Tasks to complete
- 1) In the advice about talking with a daughter whose friend has cancer, where does it say the recommended books can be found?
- 2) Reproduce the passage of the advice about talking with a daughter whose friend has cancer between "Explain as much" and "what is happening.", inclusive.

Source extract
_ _ _

Hi, I'd like to help you with your question.
First, I am so sorry to hear about your daughter's friend. It is horrible to have anyone sick with cancer but a child with cancer is especially difficult.
I would start with talking to your daughter about how she feels. Let her express herself and her feelings about her friend and about what she understands so far. This will give you an idea of what she doesn't know and also how to talk with her about the situation.
Be honest with her. Children are quite perceptive and understand when someone is uncomfortable or possibly not telling the truth. Stay away from brutal honesty, but telling her the truth at her level such as "yes, your friend is sick. She does have cancer. Yes, it is bad. No the doctors can't always cure it" are good, short and simple ways to help her understand.
Explain as much as you can to her but leave out technical or difficult words. Make your sentences short and let her ask as many questions as she needs to. Let her come to you or another adult your family and ask questions or talk about the situation any time she feels the need. Children sometimes take time to think things through then discover they have lots of questions. If you let her have the option of talking to you anytime, she will be less anxious about what is happening.
Let her cry, get angry or otherwise express any emotion she needs. She will need to understand that when someone is sick and may die, any emotion is ok.
There is also several good books for your daughter. One is called Gentle Willow: A Story for Children About Dying by Joyce C. Mills and Cary Pillo. Another is Water Bugs and Dragonflies: Explaining Death to Young Children, A Coloring Book by Doris Stickney and Robyn Henderson Nordstrom. These are at Amazon.com or your local library may have them.

_ _ _

Given entries
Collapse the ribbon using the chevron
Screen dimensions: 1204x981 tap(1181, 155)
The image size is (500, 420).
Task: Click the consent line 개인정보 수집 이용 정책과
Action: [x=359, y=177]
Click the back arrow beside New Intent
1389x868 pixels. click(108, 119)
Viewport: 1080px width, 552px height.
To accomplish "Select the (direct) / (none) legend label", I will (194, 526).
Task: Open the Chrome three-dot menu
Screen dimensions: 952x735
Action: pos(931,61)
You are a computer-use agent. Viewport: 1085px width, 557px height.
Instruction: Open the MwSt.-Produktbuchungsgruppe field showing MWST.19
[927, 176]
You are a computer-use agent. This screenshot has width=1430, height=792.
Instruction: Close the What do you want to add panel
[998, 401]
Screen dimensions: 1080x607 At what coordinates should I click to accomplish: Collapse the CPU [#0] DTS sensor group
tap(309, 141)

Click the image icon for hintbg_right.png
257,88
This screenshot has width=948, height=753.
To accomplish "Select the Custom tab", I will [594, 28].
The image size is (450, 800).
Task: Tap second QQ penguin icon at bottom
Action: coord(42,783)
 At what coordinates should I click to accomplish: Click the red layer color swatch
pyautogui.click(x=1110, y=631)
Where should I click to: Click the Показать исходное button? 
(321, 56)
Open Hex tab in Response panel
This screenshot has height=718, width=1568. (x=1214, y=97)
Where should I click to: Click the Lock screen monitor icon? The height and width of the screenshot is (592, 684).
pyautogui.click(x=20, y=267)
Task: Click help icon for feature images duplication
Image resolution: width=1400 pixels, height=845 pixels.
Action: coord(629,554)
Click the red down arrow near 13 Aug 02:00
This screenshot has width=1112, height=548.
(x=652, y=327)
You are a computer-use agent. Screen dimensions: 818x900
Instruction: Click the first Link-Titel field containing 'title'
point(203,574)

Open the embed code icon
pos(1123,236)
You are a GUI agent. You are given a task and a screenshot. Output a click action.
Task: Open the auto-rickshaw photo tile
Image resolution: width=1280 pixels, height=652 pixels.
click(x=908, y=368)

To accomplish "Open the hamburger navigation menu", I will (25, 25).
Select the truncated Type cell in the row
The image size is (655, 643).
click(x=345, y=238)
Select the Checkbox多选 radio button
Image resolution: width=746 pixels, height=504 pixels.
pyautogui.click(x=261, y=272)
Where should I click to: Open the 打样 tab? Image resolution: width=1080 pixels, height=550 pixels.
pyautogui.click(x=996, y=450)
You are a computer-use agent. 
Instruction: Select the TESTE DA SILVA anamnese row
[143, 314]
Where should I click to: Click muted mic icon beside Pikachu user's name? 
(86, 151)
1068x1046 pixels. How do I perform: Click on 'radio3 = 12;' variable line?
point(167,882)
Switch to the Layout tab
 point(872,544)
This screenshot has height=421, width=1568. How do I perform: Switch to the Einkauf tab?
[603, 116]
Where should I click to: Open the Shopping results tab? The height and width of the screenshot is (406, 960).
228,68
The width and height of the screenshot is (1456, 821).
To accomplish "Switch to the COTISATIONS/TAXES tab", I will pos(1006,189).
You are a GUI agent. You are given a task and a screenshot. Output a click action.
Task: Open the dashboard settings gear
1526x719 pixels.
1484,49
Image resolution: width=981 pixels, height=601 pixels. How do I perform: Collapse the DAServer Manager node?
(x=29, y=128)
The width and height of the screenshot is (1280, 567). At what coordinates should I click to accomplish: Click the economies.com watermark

_ _ _

Answers in order
- 1) At Amazon.com, and possibly at the local library.

- 2)
Explain as much as you can to her but leave out technical or difficult words. Make your sentences short and let her ask as many questions as she needs to. Let her come to you or another adult your family and ask questions or talk about the situation any time she feels the need. Children sometimes take time to think things through then discover they have lots of questions. If you let her have the option of talking to you anytime, she will be less anxious about what is happening.